## Assignment A
Please rewrite the stretch of the passage on Microsoft's Big Data strategy from "Across the board, Microsoft" through "bar-top game machines.", changing "everyday devices" to "ordinary devices".
## Assignment B
Write what comes next in the passage on Microsoft's Big Data strategy, picking up after its last sentence.

## Quoted passage
------------------------------

Microsoft is fleshing out its new Big Data strategy, paving its way to the land of Big Data opportunity. Taking its efforts in the right direction, Microsoft is looking at its Windows Embedded group to play a key role in making it much more powerful, as it is entering the world of intelligent systems. The software giant is looking to contribute through embedded systems and devices instrumented with sensors. From there, the company is also planning to help enterprises retrieve data, analyze it, put it in the cloud, store it and monetize it.
Across the board, Microsoft will utilize its Windows Embedded business to extend enterprise software and cloud services out to everyday devices such as point of service (POS) terminals, in-car infotainment outlets, medical equipment and even bar-top game machines.

------------------------------

(Stored data entries)

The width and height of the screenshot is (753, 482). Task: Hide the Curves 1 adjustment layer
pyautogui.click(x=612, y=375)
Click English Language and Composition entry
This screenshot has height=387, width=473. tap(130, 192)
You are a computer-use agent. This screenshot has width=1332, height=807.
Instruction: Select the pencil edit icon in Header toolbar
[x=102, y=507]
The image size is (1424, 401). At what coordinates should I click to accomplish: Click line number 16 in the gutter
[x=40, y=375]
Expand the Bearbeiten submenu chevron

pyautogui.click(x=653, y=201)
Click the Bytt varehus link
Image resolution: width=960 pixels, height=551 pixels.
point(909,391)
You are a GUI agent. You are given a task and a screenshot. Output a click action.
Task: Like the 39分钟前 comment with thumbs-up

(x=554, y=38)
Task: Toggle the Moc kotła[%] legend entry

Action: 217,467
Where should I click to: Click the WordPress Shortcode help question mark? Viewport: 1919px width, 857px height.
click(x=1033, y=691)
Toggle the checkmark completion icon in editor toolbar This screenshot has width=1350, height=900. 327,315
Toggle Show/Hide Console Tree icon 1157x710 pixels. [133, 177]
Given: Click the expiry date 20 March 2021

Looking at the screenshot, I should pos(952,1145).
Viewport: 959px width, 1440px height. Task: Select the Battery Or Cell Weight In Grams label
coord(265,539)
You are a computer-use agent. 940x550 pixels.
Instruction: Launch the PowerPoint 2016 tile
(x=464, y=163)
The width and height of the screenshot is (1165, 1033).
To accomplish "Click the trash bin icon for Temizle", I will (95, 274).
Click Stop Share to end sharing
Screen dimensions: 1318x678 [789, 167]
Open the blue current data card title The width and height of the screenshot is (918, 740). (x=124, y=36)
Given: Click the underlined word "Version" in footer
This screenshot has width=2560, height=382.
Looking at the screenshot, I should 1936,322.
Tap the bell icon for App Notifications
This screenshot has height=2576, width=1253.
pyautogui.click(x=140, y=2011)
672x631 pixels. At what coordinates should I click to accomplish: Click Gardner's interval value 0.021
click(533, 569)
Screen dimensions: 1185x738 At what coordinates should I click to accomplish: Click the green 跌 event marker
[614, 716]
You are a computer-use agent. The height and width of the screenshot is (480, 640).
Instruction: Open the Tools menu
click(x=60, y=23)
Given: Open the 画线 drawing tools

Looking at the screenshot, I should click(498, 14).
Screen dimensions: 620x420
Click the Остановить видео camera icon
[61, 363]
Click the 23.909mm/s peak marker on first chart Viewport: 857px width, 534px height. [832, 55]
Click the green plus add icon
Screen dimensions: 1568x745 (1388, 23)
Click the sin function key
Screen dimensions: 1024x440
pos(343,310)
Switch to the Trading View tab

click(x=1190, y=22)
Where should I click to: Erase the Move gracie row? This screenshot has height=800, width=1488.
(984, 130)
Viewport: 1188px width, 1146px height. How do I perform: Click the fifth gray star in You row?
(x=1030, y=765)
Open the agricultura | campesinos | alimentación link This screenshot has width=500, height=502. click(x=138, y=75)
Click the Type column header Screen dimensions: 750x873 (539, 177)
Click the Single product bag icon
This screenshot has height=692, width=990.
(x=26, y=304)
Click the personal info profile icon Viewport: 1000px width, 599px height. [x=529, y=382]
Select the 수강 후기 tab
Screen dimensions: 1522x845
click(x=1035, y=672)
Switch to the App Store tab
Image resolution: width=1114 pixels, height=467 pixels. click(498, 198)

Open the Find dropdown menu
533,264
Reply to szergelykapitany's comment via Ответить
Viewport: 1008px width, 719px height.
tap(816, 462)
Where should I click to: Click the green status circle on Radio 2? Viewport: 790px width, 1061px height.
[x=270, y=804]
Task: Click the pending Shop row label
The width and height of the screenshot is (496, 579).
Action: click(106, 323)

------------------------------

## Expected answer A
Across the board, Microsoft will utilize its Windows Embedded business to extend enterprise software and cloud services out to ordinary devices such as point of service (POS) terminals, in-car infotainment outlets, medical equipment and even bar-top game machines.

## Expected answer B
“With today’s pervasive network connectivity, the emergence of cloud services and low-cost yet high-powered microchips, traditional embedded devices can now connect and participate as part of a broader IT infrastructure and exchange real-time data all the way to the customer’s fingertips,” Windows Embedded General Manager Kevin Dallas said in a statement.
“Intelligent systems offer endless possibilities for organizations to collect and act on information in real time, from understanding customer buying habits to tracking product shipments around the globe.”
Dallas also made several other announcements like upcoming Windows Embedded Compact v.Next in the second half of 2012, with added support for Visual Studio 2010. It will also provide support for ARM architecture. Similarly, Windows Embedded Compact will continue to provide a proven, real-time operating system and a full tools suite for a streamlined development experience on small-footprint, specialized devices.
In the coming few months, Microsoft will also be offering a number of products for a few other known initiatives. For instance, they’re developing an advanced machine-to-machine (M2M) connection manager “Pontecchio” to streamline the way devices connect to network services to make the data streams more efficient.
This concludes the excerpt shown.